Hone your Writing, Part 2

Maria Lahman was the Mentor in Residence for November 2021, Academic Writing Month (AcWrMo.) She is a professor at The University of Northern Colorado in the Department of Applied Statistics and Research Methods, where she teaches qualitative research methods. She is the author of Writing and Representing Qualitative Research, and the relevant text, Ethics in Social Science Research: Becoming Culturally Responsive. Use the code MSPACEQ423 for a 20% discount through December 2023.


 Don’t miss an earlier blog entry on honing where I explain what the concept means in this topic, why academic writers should attend to it, and give some tips. I want to forward some important aspects of writing that are not easily grouped into a unifying section so I will call it paraphernalia—bits and bobs, miscellany, paraphernalia—first person, avoid localism, repetition, over qualifying and pointless self-reference, contractions, punctuation, and parallel form.

First Person Whenever Possible

See Hone Your Writing, Part 1 for more tips from Dr. Maria Lahman!

Traditionally, style guides for researchers indicate that the third person should be used. However, in several editions of the APA style guide, first person has been recommended. APA has reviewed the reasons why first person is preferable. First, the phrase “the authors” or “the researchers” to indicate in third person the authors of the current article can be confused with the authors and/or researchers of the literature that is being referenced. Second, anthropomorphism, while an important part of creative literature, becomes a deadly prop for the third-person and “objective” voice in third-person research writing—such as “studies demonstrate” and “research finds,” instead of “we demonstrated” or “I found” (McAdoo, 2009)

Additionally, researchers have been taught to write in the third person in order to seem objective. This is the primary reason why qualitative researchers should write in the first person. Qualitative research is based on a rejection of false notions of objectivity. Qualitative researchers actively attempt to engage with our bias, understanding that people cannot be objective. For us, a false sense of objectivity is not a goal. Instead, we seek deep, reflexive engagement with our biases. Qualitative researchers write in the first person so readers can access the research in active ways that help deepen their understanding of the contexts and phenomena of interest.

Target pointing data:
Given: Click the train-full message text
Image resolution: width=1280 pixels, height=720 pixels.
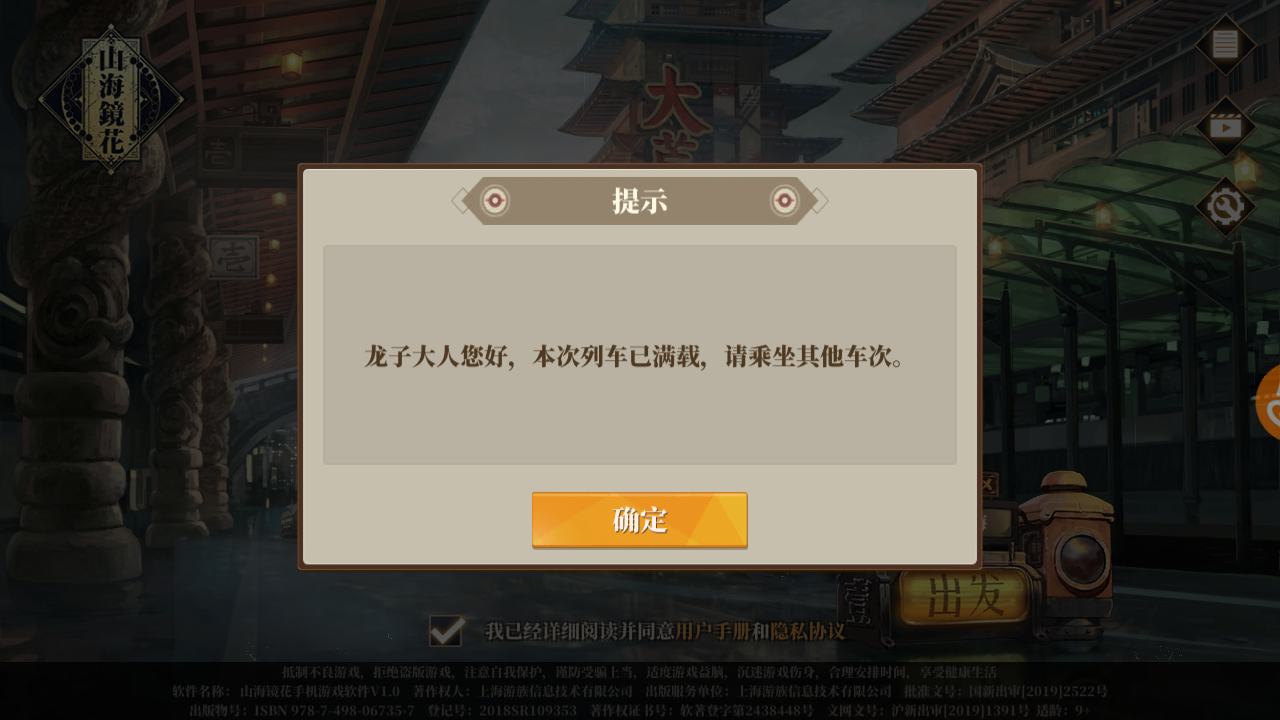Looking at the screenshot, I should pos(634,356).
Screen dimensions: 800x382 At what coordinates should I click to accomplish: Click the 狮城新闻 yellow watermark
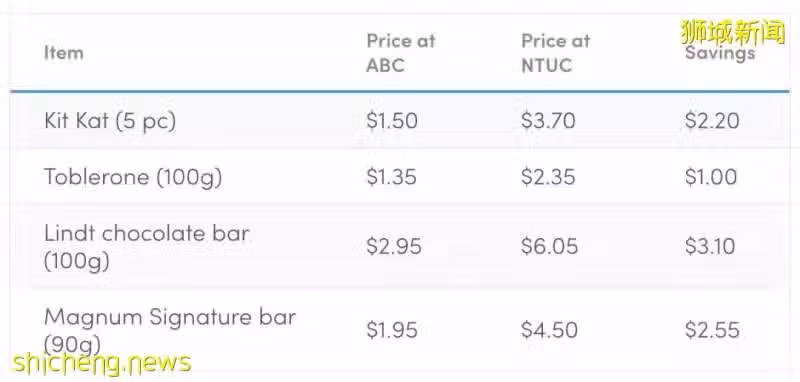[x=733, y=32]
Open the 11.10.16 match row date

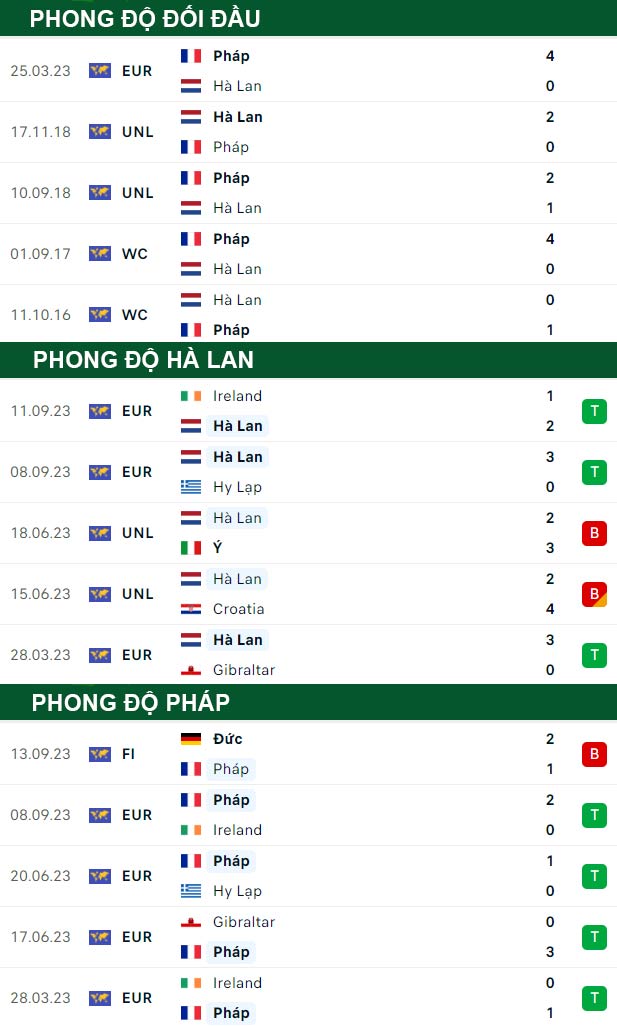point(41,315)
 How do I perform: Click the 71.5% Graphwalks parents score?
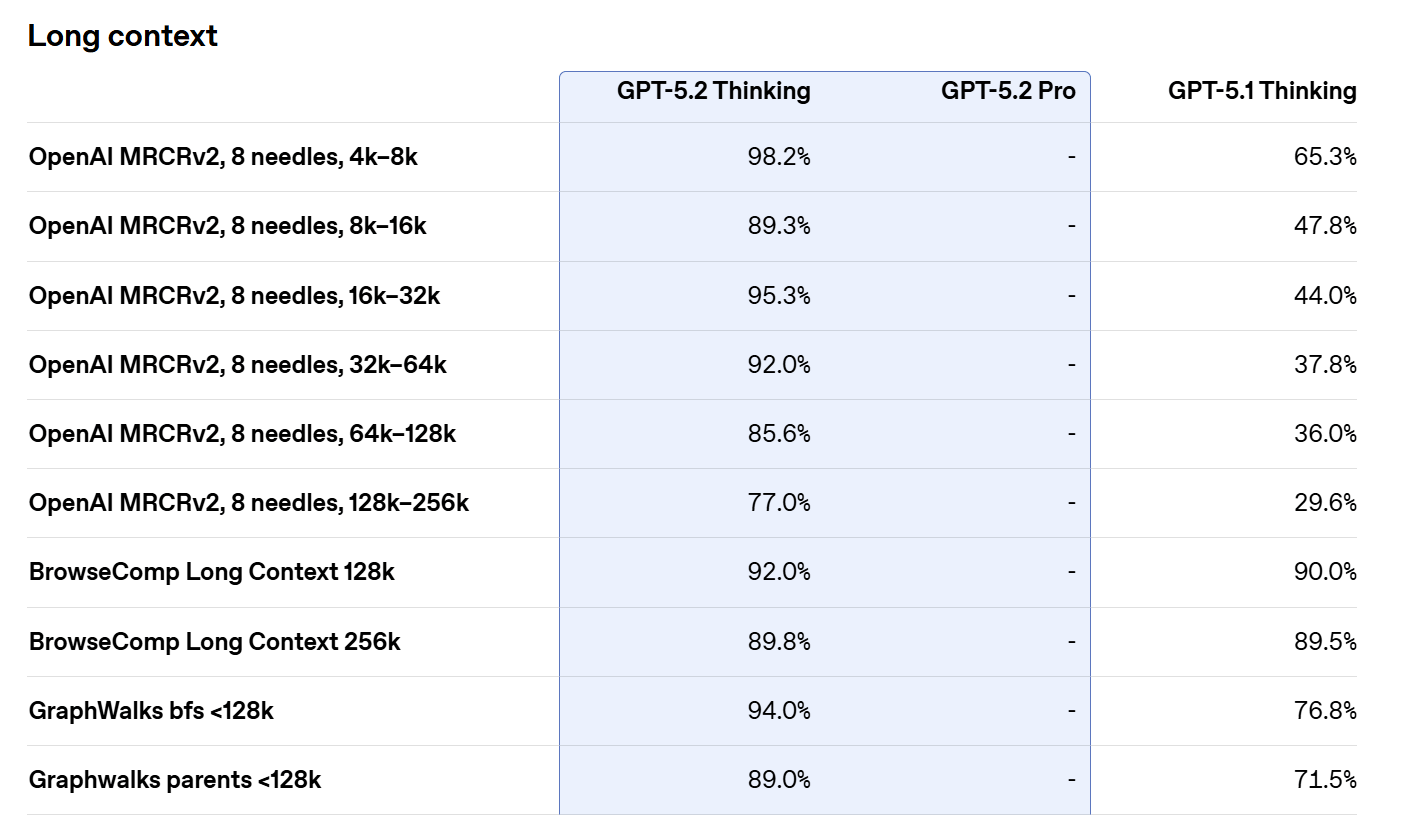click(1326, 780)
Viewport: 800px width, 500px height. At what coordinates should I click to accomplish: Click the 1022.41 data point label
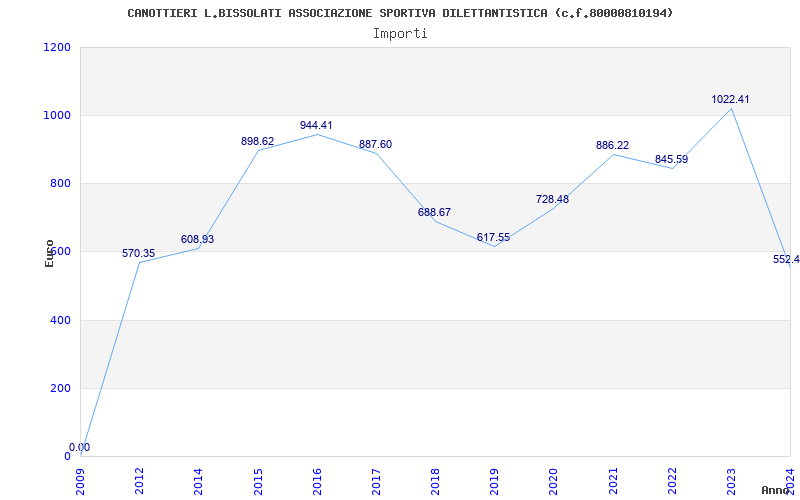click(730, 99)
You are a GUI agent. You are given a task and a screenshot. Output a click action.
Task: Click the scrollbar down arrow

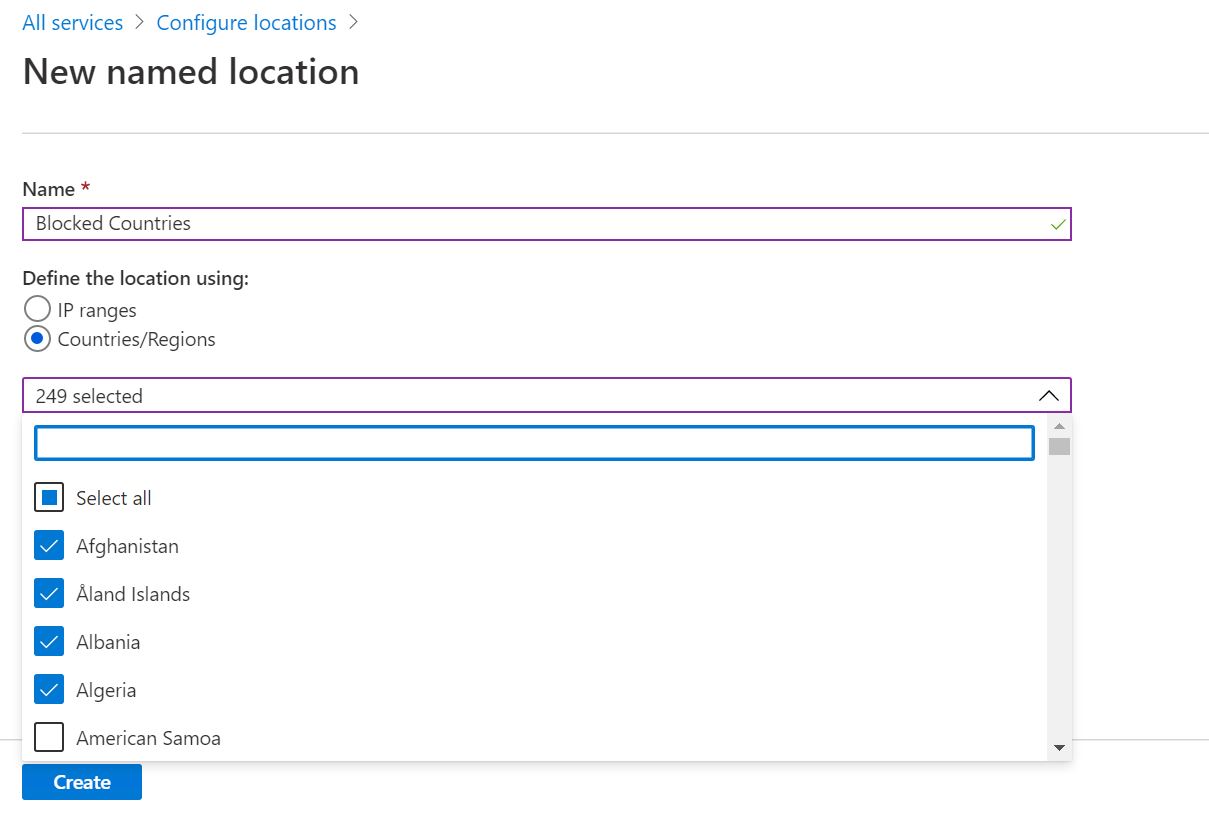[x=1060, y=747]
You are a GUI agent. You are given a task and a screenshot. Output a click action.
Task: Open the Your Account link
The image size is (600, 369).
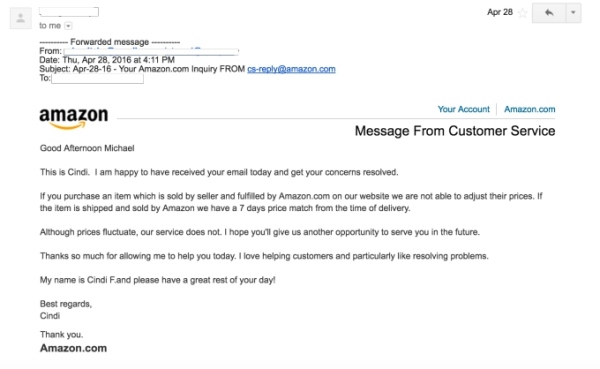(x=463, y=109)
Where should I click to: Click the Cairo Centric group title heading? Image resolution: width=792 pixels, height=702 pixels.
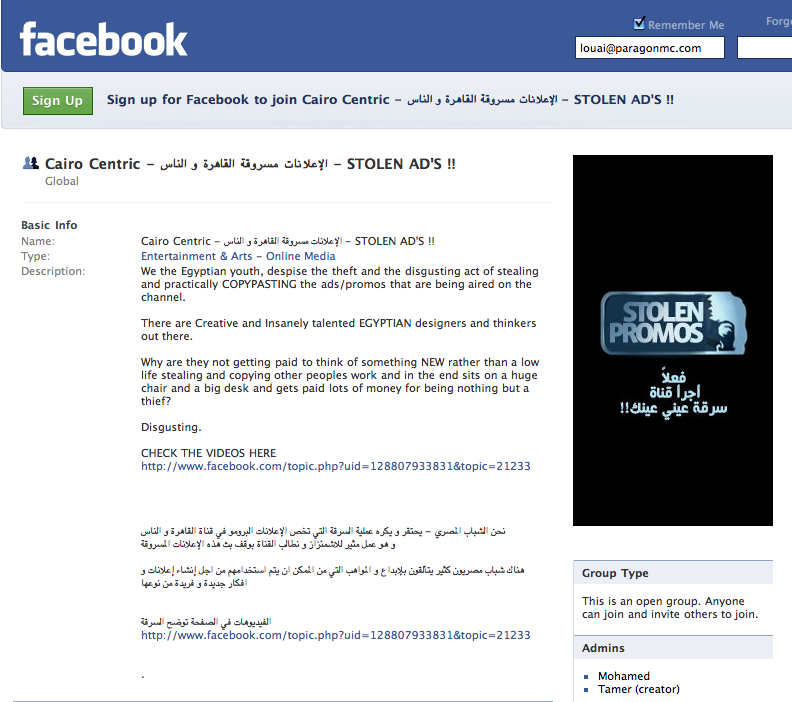(250, 164)
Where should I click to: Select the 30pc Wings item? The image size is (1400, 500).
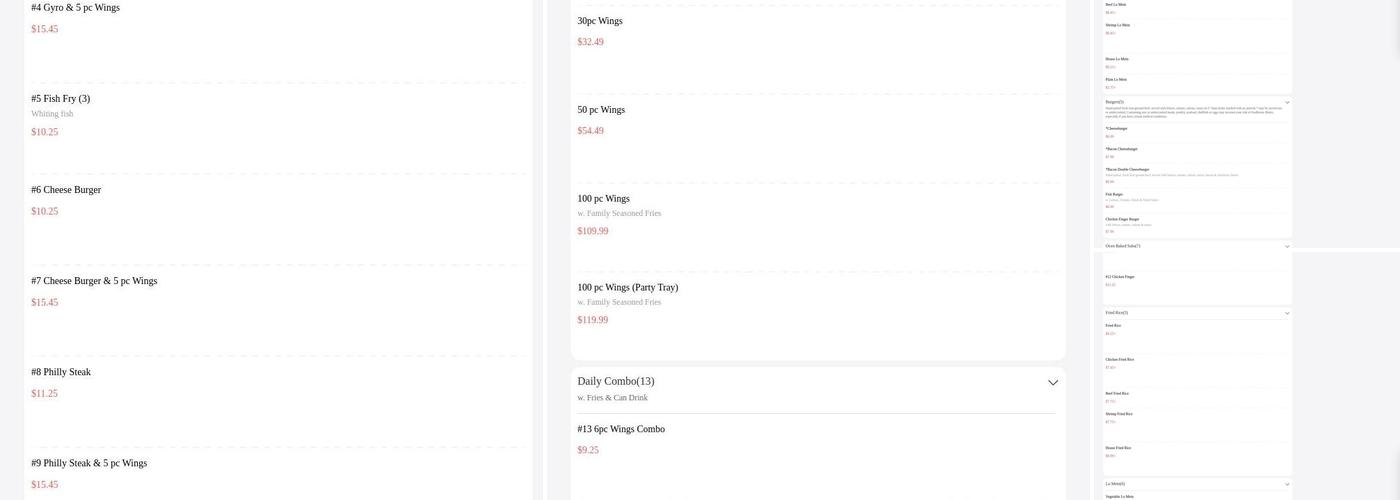click(600, 21)
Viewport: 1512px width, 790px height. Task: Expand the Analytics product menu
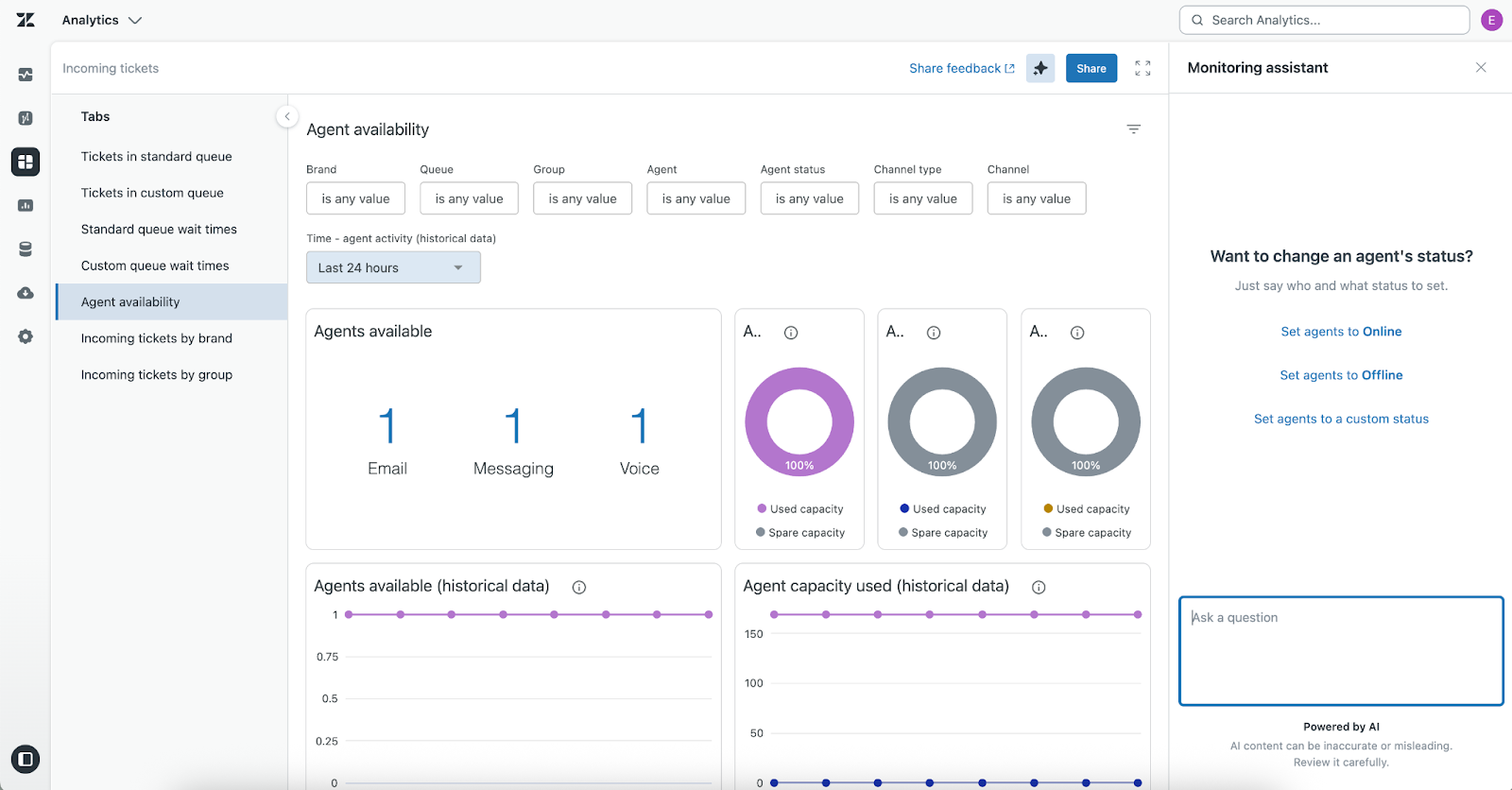pos(102,20)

YOUR INSTRUCTIONS: Please write the next part of the writing-advice text, picking up after its final sentence. The items have no connection to the writing-advice text.

RESULT OF THE TASK:
Avoid Localism

Your readers may be—and you hope they will be—from all over the world, so avoid localism. Writing only in a local context is a problem for authors, in particular for those of us from the United States. This is a type of nationalism we must rigorously edit out of our work since it signals a myopic perspective to global readership groups. An example—when writing about early childhood education, as a U.S. citizen, I would most likely say that children were in the “first grade.” In other countries, this phrase does not always have the same meaning. Instead state the age of the children as 6 to 7 years old and that they are in their first year of full-day school, commonly referred to as first grade in the United States. Another example is referring to a study as occurring in a particular state, province, region—without a country reference. It is appropriate to say the study took place in Colorado, USA.

Remove Pointless Repetition

Avoid towering behemoths, sobbing and weeping clients, beginning preservice teachers, and childish kids in your writing. Identify unnecessary repetition of words that when removed do not alter meaning in the sentence. Avoid the tiresome threes—three supporting sentences to every topic sentence, three descriptive words for every point.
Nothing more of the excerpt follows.